Herr Schwendener, was sind aus Ihrer Sicht die aktuellen Herausforderungen im Bereich Performance-Marketing?

Ich denke, es fängt sicherlich dabei an, beim Kunden das Bewusstsein zu schaffen, dass bei Performance-Kampagnen nicht die standardmässigen Branding-Werbemittel und Landingpages eingesetzt werden können. Sondern es muss etwas Eigenständiges verwendet werden, das klar auf Performance ausgelegt und optimiert ist.

Weiter ist es wichtig, das Denken „Performance vs. Branding“ abzuschaffen respektive aus den Köpfen zu löschen. Performance und Branding ergänzen sich ideal und es soll kein Gegeneinander, sondern ein Miteinander sein. Wieso? Weil sich die Disziplinen in Perfektion ergänzen und gemeinsam die breitestmögliche Werbeabdeckung schaffen. Zudem kann keine der beiden Disziplinen die jeweils andere ersetzen.
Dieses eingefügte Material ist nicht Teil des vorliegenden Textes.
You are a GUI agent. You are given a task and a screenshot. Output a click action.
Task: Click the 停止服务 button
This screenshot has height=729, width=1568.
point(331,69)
Ich betrachte es ebenfalls als Herausforderung, den User dazu zu animieren, auf die Werbung zu reagieren, weil dieser in den meisten Fällen (abgesehen von Google AdWords etc.) weder auf die Werbung gewartet, noch Zeit und oft auch keine Kaufabsicht hat. Aus diesem Grund müssen Anreize geschaffen werden, damit eine solche Interaktion mit dem User stattfinden kann.

 

Welche Lösungen hält Ihre Branche dafür bereit?
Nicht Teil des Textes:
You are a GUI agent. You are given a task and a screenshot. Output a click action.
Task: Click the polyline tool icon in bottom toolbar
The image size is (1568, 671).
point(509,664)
Nebst dem Know-how gilt ganz klar „Technology is Key“. Es ist elementar, die richtigen Technologien im Bereich Tracking, Analyse und Reporting einzusetzen, um Kampagnen auf Performance-Basis zu optimieren und auszuliefern. Es ist somit ein Zusammenspiel aus Mensch und Technologie, das in Perfektion abgestimmt sein muss.

 

Über welche Themen wird bei Ihnen sonst aktuell diskutiert?
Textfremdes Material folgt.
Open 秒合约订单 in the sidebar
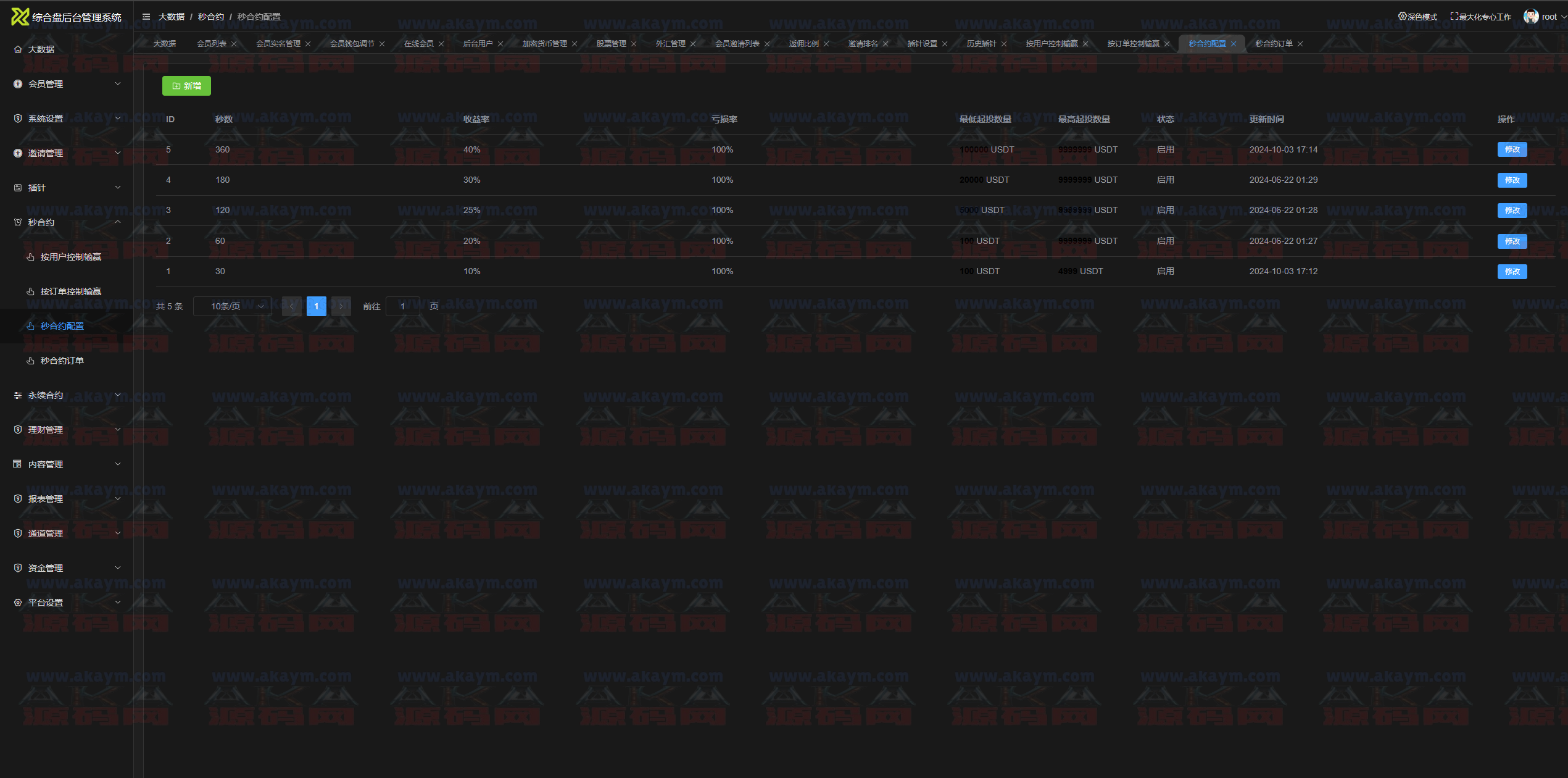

Nebst dem automatisierten und optimierten Traffic-Einkauf sind Themen wie Cross-Device-Tracking und -Reporting wichtige Themen, über die aktuell diskutiert werden. Und natürlich wird auch fleissig daran gearbeitet.

 

An welchen Trends wird man 2016 nicht vorbeikommen?

Auch im Jahr 2016 sind die Themen RTB, Big Data, Cross-Device-Tracking elementare Themen. Im Endeffekt geht es jedoch nur um eines: Wie kann mit wenig finanziellen Mitteln der richtige User angesprochen werden, damit dieser zu einer Transaktion konvertiert und sich somit zu einem Neukunden entwickelt? Selbstverständlich geht hier sehr viel über Technologien und Daten, jedoch auch über die richtige Ansprache und Ideen, um den User von einem Produkt oder einer Dienstleistung zu überzeugen.